I already have a couple of map functions to retrieve children and parents:

"childrenOf": {
       "map": "function(doc) {for(var idx in doc.Parents) 
{emit(doc.Parents[idx], doc);}}"
   "parentsOf": {
       "map": "function(doc) {for(var idx in doc.Children) 
{emit(doc.Children[idx], doc);}}"

These functions return whole documents. My understanding of views is 
that these views would have to be re-generated every time a document is 
added, removed or updated. If this is the case then when the number of 
documents in the database starts getting larger, the initial response 
time to retrieve one of these views would become considerable. In a 
small, system where writes are un-common and reads regular. This would 
not be an issue. However, I am struggling to find more than a handful of 
niche applications were this would be true.  In almost all web 
application I have written, almost every request to the website will 
result in something (even if it is just tracking data) being written to 
the database. On a high volume website this would result in views having 
to be re-created almost constantly. Therefore efficient view design 
becomes paramount.

The view functions shown above return the whole doc. Which is know is 
in-efficient. In fact since I already have the document I want the 
children/parents of, I also already have all the child/parent IDs. Would 
it be much more efficient to simply retrieve the parent/child documents 
individually rather than having to re-generate views all the time?

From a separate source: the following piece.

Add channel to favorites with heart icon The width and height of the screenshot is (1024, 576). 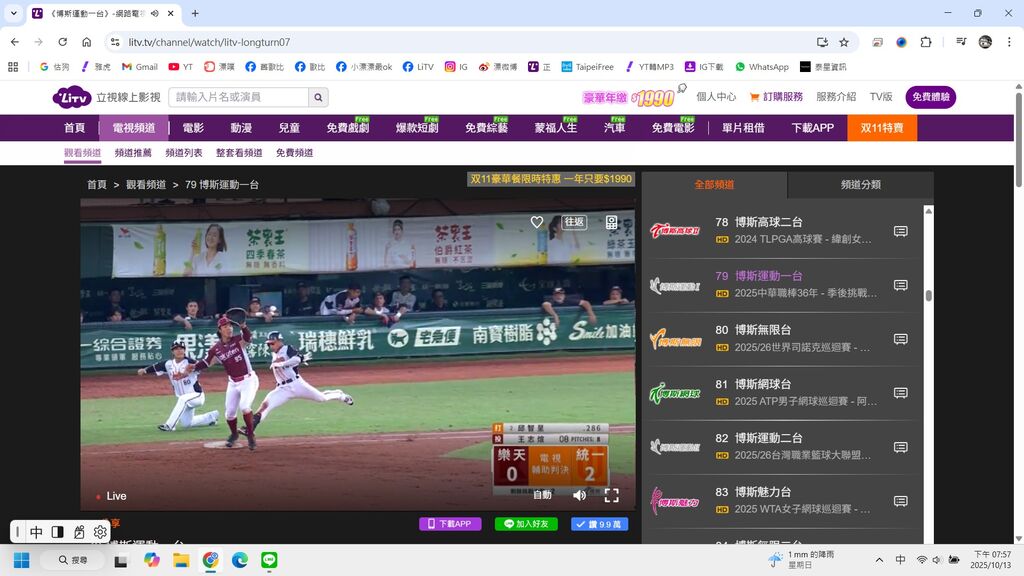[537, 222]
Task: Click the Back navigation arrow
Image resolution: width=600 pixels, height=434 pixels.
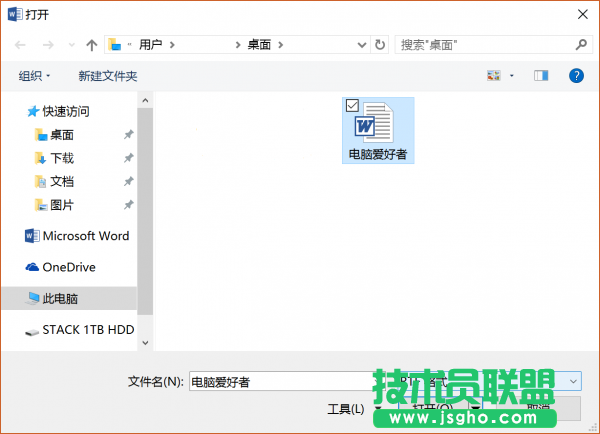Action: tap(20, 45)
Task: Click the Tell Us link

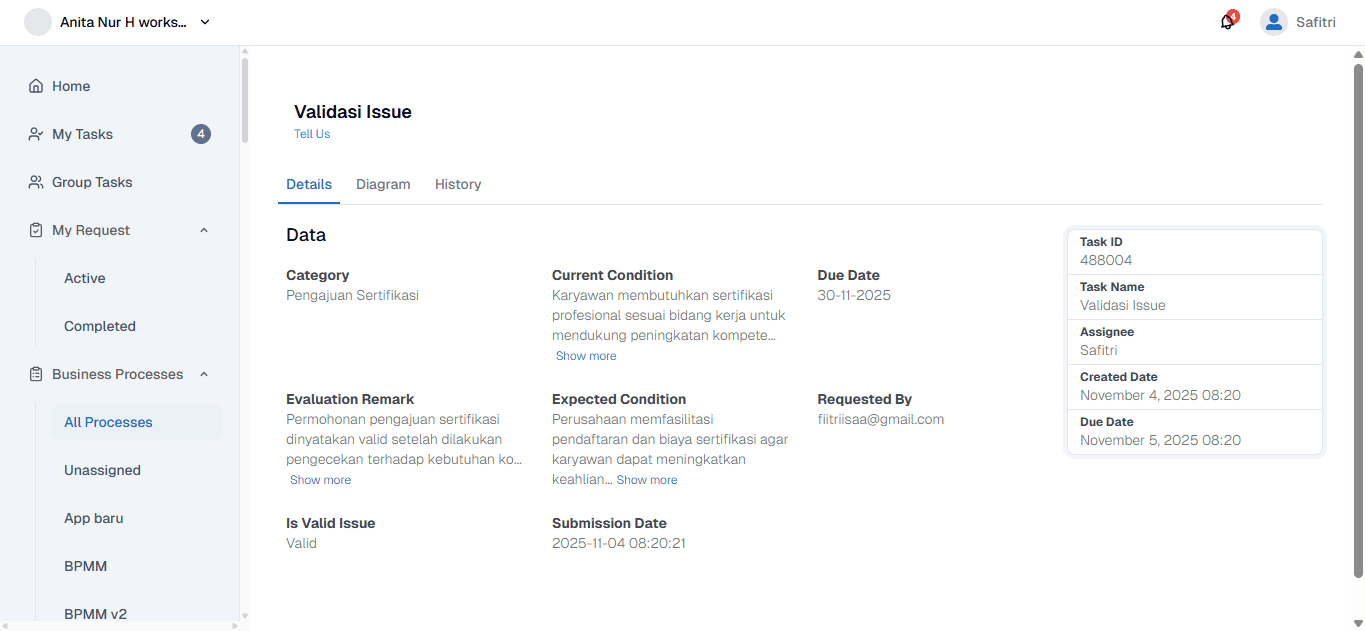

As a side question - Having to re-generate views constantly in this kind 
of a situation could prove a real issue. I know that CouchDB is still 
pre-1.0 release and the developers are necessarily focusing on 'getting 
is right' before 'getting it fast' (to coin a phrase :) but will 
improvements in speed already on the roadmap make these worries moot 
except in very large databases or is it always going to be an issue and 
therefore require some clever application design?
e.g. keeping frequently updated data in a traditional SQL DB and only 
keep rarely updated data in CouchDB, which would be a shame.